Plantar fasciitis is the inflammation of a thick band of connective tissue that runs from the bottom of the heel bone to the toes. It is characterized by pain that feels like the arch of the foot is tearing, and the pain is often worse in the morning or after a period of inactivity.2,3

Achilles tendonitis is characterized by the inflammation, heat and pain in the tendon running from the heel up to the calf. The pain may improve slightly with initial activity but worsens with exercise.4

How is psoriatic arthritis in the feet diagnosed?

Physicians will examine a patient’s feet during a physical examination. The patient may be asked to walk while being watched. Imaging with x-rays, ultrasound, or MRI may also be performed to view the joints in the feet.2,3

How is psoriatic arthritis in the feet treated?

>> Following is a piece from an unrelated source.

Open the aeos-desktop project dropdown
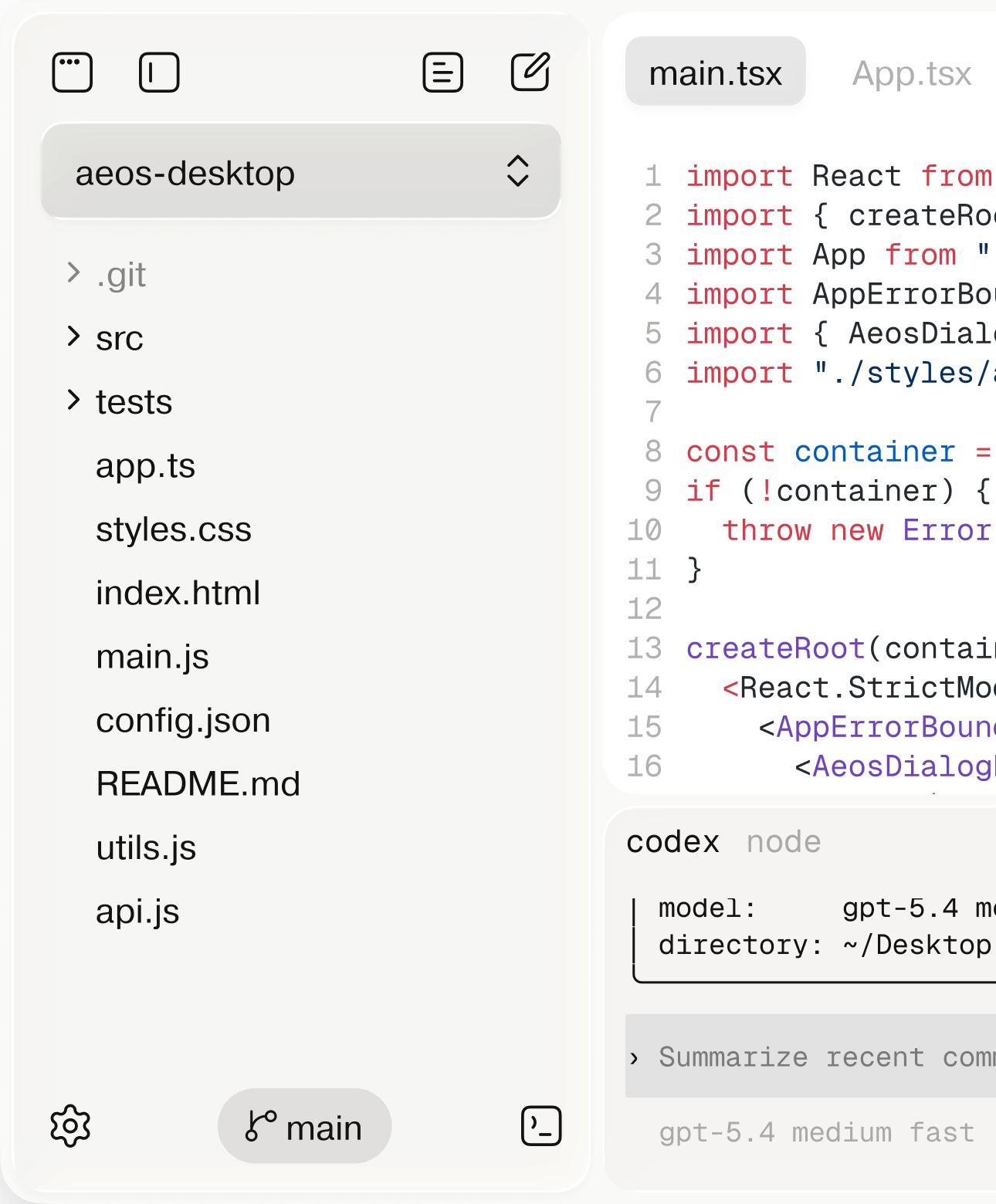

As with all symptoms of psoriatic arthritis, treating the foot symptoms begins with treating the underlying disease. Minor pain and stiffness of mild PsA can be alleviated with non-steroidal anti-inflammatory drugs (NSAIDs). In addition, injections of corticosteroids may be used.5

For moderate to severe disease, treatments that target joint disease in PsA can reduce symptoms and prevent disease progression. Recommended treatments include disease-modifying anti-rheumatic drugs (known as DMARDs). The first step for treatments is usually DMARDs such as methotrexate, leflunomide, or sulfasalazine. Other treatments include medicines that target tumor necrosis factor (TNF), a chemical that produces a wide range of inflammation in PsA. Examples of TNF blockers include etanercept (Enbrel), adalimumab (Humira), infliximab (Remicade), golimumab (Simponi), and certolizumab pegol (Cimzia). Other DMARDs that have proven effective in clinical trials include ustekinumab (Stelara), brodalumab (which is awaiting FDA approval), and secukinumab (Cosentyx).6 The FDA has also recently approved Inflectra (infliximab-dyyb), a biosimilar to infliximab, for the treatment of psoriatic arthritis.8

Physical therapy, involving exercises, stretching, heat, cold, and possible vocational readjustments, can be a critical treatment approach to protect the involved joints and maintain function.5,7

Proper footwear is also recommended to ease foot pain. Open-toed shoes or shoes with a large toe box can provide more room for swollen toes. High heels are not recommended, as they can cause additional stress on the toes. Adding cushioned shoe inserts or wearing thick soles with extra cushioning can help provide extra support.2

Written by: Emily Downward | Last reviewed: October 2016.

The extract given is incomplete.